Work to complete:
- a) Please answer these from the article on Walter Griffin's death:
(i) How many years did Griffin work for the Bangor Daily News?
(ii) When did he retire from the paper?
(iii) Who is named as his longtime partner?
- b) Continue the article on Walter Griffin's death from its last paragraph.

BELFAST, Maine — Back in the 1990s, longtime Bangor Daily News reporter Walter Griffin told President Bill Clinton how to eat a lobster when they met as guests at the wedding of a mutual friend.

But it would take a lot of asking before you’d hear that story from Griffin, 68, who died Thursday morning after a battle with prostate cancer.

“Some people like to really tell those stories. They dine out on a good one. Walter was never like that,” David Grima of Rockland, a former reporter at the Courier Gazette of Knox County, said of his friend. “He wasn’t the kind of person to be blathering about it. He wasn’t trying to claim anything other than what he was.”

The news of Griffin’s death saddened many around midcoast Maine who remembered him as a careful, talented beat reporter of the old school and a genuinely good person.

“I don’t think I ever knew another reporter whose word I trusted more,” said George Chappell of Rockland, who shared the BDN Belfast Bureau with Griffin.

Over the 33 years Griffin worked for the BDN, he covered topics ranging from municipal meetings to homicide investigations, from festivals to a gunman who had taken a Stockton Springs Elementary School classroom hostage in 2008.

“Walter was such a key member of our reporting staff for so long,” Richard Warren, publisher of the Bangor Daily News, said Thursday. “His dedication to and persistence in his work were remarkable. We are all saddened by his death.”

After retiring from the paper at the beginning of 2010, the Belfast resident spent time visiting family, helping on a friend’s lobster boat and traveling before his health declined.

He is survived by his longtime partner, Denise Remy, his daughter, Julia, and his grandchildren.

Griffin also played guitar and sang, went on annual wilderness canoe trips with his friends and also seemed to know “just about everything,” according to Grima.

“He was our Google before Google was invented,” Grima said. “If ever anyone was talking about something and needed a fact or date, we’d say, ‘I bet Walter will know.’ He knew a lot of things and a lot of people.”

Information supplied:
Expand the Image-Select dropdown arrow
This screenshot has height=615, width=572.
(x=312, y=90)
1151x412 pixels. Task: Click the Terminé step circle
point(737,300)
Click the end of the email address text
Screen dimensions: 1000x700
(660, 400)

...

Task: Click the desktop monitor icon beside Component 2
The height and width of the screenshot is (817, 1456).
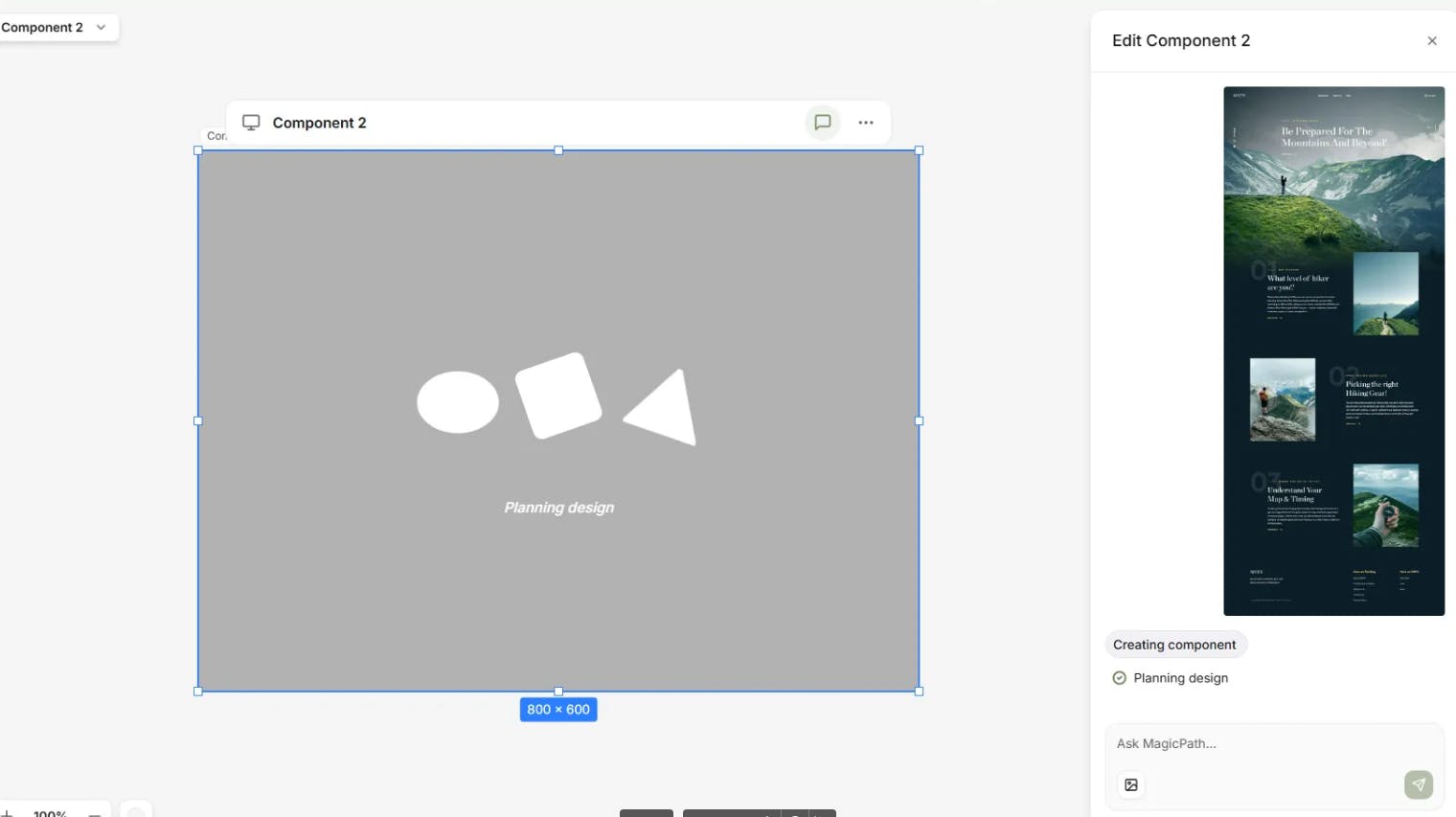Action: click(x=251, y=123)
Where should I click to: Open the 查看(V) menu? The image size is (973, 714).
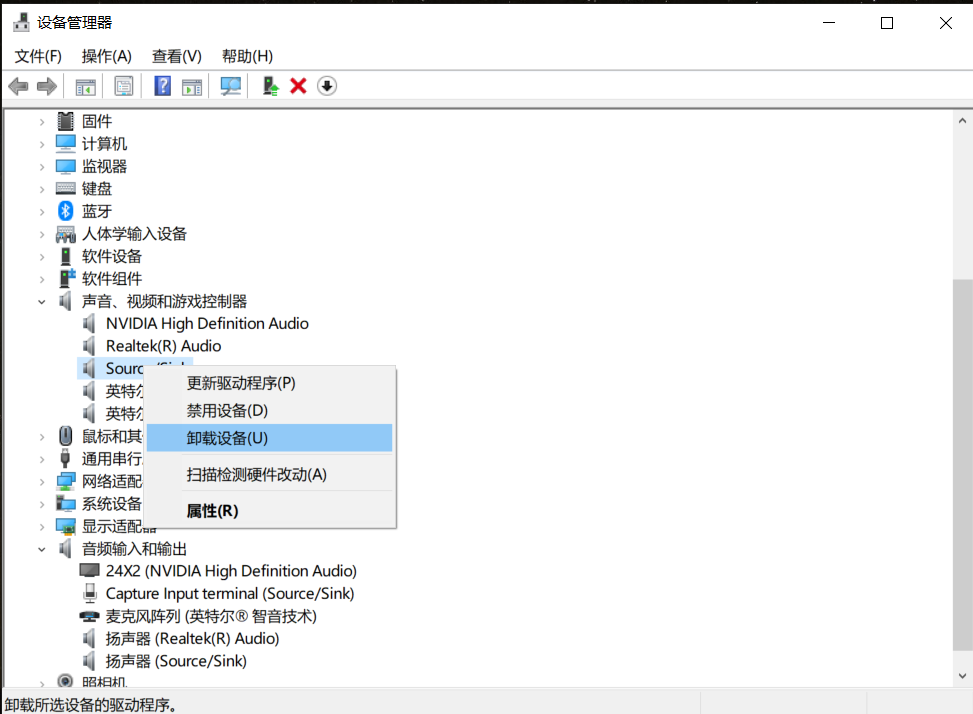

Responses:
- a)
(i) 33 years
(ii) At the beginning of 2010
(iii) Denise Remy

- b)
One of those people was Belfast Mayor Walter Ash, who remembered Griffin covering Belfast City Council for many years.

“He used me very fair,” Ash said. “I couldn’t have asked any more. He became a friend, Walter did. He was an all-right fellow, and I’m truly saddened at his passing.”

Over the course of his career, Griffin won awards from the Maine Press Association, including a 2009 continuing story award for his coverage of the December 2008 homicide of James Cummings, a Belfast man who was found to be accumulating a cache of explosive materials in order to manufacture a “dirty bomb.”

BDN editor Mike Dowd said in 2010 that Griffin, who broke that national story and ended up going on “The Rachel Maddow Show” to discuss it, “used all of his amassed knowledge and reportorial skills” while reporting on the Cummings case.

But, according to his friends, Griffin had a workmanlike approach to that story, as he did to all his stories.

“He said why was that different from any other story that had to be covered?” Grima recalled. “He didn’t think it was anything special. He just went out and did it.”

Remy said that Griffin, who died in the company of his family and was not in pain at the end, did not want to have a public funeral or memorial service.

“If people want to get together and remember him — it’s not inappropriate for a group of people to toast him with a little Jameson and a beer,” she said.